> [DIRECTIONS FOR THIS TASK]: Rewrite the items from the start through the line containing "click(x=88, y=389)", changing each "Screen dimensions" to "Viewport size" and leaving everything else unchanged.

Records contained in a dataset:
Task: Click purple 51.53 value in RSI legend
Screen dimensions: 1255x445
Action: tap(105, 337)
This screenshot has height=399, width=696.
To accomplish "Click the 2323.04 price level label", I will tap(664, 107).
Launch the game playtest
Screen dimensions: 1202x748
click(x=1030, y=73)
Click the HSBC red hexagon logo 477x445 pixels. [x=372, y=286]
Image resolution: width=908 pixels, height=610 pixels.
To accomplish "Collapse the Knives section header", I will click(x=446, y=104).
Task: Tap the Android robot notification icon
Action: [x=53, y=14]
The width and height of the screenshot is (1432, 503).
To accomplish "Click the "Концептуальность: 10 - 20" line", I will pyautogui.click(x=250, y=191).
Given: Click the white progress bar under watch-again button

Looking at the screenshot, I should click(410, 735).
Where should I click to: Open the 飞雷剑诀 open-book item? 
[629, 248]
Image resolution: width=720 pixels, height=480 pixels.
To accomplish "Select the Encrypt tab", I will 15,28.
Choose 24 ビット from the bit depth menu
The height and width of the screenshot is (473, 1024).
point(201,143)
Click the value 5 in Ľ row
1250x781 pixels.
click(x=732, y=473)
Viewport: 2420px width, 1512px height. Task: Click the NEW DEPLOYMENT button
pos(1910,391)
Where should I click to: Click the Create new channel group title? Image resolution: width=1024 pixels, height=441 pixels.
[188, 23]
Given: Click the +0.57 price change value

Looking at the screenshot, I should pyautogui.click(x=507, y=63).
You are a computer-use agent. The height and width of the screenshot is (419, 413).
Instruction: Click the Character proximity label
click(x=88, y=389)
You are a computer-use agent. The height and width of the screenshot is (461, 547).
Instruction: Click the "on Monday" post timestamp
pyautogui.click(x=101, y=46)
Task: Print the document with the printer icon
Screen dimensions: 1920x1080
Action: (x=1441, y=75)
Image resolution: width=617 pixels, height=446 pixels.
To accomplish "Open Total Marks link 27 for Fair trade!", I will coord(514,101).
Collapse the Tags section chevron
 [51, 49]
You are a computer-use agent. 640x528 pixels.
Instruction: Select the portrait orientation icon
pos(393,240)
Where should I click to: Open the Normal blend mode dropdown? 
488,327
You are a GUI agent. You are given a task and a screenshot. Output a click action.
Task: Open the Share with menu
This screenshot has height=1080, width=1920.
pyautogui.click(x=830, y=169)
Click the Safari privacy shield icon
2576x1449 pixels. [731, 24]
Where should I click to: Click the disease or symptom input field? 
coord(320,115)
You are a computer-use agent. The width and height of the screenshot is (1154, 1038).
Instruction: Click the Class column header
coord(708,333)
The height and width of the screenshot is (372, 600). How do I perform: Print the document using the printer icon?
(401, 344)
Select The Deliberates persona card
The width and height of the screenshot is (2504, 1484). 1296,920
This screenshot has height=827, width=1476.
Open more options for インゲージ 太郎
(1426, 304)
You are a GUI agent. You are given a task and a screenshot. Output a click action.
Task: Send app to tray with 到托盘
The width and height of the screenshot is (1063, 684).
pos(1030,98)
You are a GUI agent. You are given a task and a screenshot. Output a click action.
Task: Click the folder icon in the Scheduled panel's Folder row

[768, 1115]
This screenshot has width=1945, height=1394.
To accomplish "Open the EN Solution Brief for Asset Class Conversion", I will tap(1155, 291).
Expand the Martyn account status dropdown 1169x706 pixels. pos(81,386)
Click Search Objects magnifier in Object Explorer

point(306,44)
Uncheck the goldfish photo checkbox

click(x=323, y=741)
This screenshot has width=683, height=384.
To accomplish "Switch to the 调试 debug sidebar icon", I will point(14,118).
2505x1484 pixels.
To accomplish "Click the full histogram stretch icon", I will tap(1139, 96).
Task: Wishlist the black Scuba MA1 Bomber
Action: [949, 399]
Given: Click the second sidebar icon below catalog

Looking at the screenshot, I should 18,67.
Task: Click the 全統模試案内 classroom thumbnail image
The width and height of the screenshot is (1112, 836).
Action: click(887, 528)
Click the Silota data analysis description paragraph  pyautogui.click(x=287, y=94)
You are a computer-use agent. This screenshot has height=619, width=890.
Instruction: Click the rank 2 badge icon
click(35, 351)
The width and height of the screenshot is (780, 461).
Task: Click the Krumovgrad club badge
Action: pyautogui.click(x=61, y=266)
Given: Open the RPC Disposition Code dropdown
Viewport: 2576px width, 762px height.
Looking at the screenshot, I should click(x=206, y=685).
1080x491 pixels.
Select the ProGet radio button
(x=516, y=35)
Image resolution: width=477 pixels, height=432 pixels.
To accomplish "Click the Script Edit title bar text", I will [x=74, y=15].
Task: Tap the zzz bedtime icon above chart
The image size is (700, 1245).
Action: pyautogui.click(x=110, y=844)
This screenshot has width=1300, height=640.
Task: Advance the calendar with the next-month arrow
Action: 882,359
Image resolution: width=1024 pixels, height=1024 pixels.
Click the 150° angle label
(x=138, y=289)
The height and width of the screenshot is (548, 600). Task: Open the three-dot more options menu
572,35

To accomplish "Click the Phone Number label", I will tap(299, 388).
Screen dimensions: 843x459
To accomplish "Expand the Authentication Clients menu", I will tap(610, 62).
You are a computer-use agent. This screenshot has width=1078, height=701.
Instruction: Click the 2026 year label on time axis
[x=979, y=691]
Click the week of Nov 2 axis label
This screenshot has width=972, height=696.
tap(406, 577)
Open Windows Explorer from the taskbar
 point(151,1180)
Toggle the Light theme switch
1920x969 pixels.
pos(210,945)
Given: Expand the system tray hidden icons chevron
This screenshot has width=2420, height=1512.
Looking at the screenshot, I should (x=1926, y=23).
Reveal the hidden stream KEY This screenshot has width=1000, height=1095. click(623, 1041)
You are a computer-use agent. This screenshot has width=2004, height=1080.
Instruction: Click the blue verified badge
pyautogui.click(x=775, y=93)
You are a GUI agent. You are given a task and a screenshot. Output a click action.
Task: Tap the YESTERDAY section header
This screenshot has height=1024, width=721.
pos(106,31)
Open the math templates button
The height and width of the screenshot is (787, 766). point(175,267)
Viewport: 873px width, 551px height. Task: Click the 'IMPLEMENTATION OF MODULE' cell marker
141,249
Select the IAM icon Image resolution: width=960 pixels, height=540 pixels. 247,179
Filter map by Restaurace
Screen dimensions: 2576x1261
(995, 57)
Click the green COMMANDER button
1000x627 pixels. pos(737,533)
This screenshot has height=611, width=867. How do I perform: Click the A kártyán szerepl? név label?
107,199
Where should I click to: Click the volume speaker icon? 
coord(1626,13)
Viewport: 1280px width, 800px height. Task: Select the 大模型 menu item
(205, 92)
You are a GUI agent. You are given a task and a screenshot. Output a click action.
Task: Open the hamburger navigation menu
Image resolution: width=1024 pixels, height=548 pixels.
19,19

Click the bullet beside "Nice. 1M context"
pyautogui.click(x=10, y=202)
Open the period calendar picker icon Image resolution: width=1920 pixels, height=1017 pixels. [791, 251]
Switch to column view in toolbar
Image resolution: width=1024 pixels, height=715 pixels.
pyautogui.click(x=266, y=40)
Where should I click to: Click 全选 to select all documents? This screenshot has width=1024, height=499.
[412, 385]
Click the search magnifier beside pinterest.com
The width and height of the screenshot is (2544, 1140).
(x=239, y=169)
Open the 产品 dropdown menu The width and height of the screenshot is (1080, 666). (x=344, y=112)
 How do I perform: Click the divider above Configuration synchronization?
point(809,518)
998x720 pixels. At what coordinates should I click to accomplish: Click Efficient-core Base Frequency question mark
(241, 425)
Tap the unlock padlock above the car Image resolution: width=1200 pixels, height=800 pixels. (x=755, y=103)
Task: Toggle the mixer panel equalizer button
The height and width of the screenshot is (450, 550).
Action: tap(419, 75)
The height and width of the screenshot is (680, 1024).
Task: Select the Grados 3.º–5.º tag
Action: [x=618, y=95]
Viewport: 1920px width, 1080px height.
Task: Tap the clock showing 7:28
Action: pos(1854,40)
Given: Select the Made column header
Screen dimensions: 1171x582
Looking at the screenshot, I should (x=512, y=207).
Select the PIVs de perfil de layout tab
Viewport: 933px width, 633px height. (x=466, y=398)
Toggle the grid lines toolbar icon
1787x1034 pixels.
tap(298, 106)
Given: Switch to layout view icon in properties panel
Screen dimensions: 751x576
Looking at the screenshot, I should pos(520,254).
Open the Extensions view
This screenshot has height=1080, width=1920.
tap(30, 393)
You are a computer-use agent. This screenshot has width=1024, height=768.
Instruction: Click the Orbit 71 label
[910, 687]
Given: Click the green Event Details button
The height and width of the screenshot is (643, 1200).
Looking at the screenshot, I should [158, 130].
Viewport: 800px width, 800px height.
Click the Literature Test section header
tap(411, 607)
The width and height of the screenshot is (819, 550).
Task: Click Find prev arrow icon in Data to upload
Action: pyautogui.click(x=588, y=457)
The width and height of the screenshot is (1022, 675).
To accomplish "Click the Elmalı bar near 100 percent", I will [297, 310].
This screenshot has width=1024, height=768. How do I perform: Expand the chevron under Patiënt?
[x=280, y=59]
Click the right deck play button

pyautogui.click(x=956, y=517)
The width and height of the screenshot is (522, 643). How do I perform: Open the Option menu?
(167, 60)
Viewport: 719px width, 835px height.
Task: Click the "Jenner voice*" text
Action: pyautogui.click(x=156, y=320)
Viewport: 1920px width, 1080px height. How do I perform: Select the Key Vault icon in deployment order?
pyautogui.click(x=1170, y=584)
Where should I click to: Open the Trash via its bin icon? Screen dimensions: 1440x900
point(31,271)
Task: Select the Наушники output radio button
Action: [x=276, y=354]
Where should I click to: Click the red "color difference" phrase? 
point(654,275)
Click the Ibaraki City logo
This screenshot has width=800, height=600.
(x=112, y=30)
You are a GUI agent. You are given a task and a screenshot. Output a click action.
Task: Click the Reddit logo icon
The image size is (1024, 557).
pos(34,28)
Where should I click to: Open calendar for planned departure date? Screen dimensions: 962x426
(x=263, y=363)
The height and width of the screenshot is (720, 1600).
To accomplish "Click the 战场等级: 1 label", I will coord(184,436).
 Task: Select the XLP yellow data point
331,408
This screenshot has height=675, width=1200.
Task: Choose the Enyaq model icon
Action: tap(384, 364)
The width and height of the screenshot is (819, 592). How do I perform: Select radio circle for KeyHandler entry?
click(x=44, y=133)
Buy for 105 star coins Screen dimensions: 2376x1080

> [ANSWER TO THIS TASK]:
Task: Click purple 51.53 value in RSI legend
Viewport size: 1255x445
Action: tap(105, 337)
This screenshot has height=399, width=696.
To accomplish "Click the 2323.04 price level label", I will tap(664, 107).
Launch the game playtest
Viewport size: 1202x748
click(x=1030, y=73)
Click the HSBC red hexagon logo 477x445 pixels. [x=372, y=286]
Image resolution: width=908 pixels, height=610 pixels.
To accomplish "Collapse the Knives section header", I will click(x=446, y=104).
Task: Tap the Android robot notification icon
Action: [x=53, y=14]
The width and height of the screenshot is (1432, 503).
To accomplish "Click the "Концептуальность: 10 - 20" line", I will pyautogui.click(x=250, y=191).
Given: Click the white progress bar under watch-again button

Looking at the screenshot, I should click(410, 735).
Where should I click to: Open the 飞雷剑诀 open-book item? 
[629, 248]
Image resolution: width=720 pixels, height=480 pixels.
To accomplish "Select the Encrypt tab", I will 15,28.
Choose 24 ビット from the bit depth menu
The height and width of the screenshot is (473, 1024).
point(201,143)
Click the value 5 in Ľ row
1250x781 pixels.
click(x=732, y=473)
Viewport: 2420px width, 1512px height. Task: Click the NEW DEPLOYMENT button
pos(1910,391)
Where should I click to: Click the Create new channel group title? Image resolution: width=1024 pixels, height=441 pixels.
[188, 23]
Given: Click the +0.57 price change value

Looking at the screenshot, I should pyautogui.click(x=507, y=63).
You are a computer-use agent. The height and width of the screenshot is (419, 413).
Instruction: Click the Character proximity label
click(x=88, y=389)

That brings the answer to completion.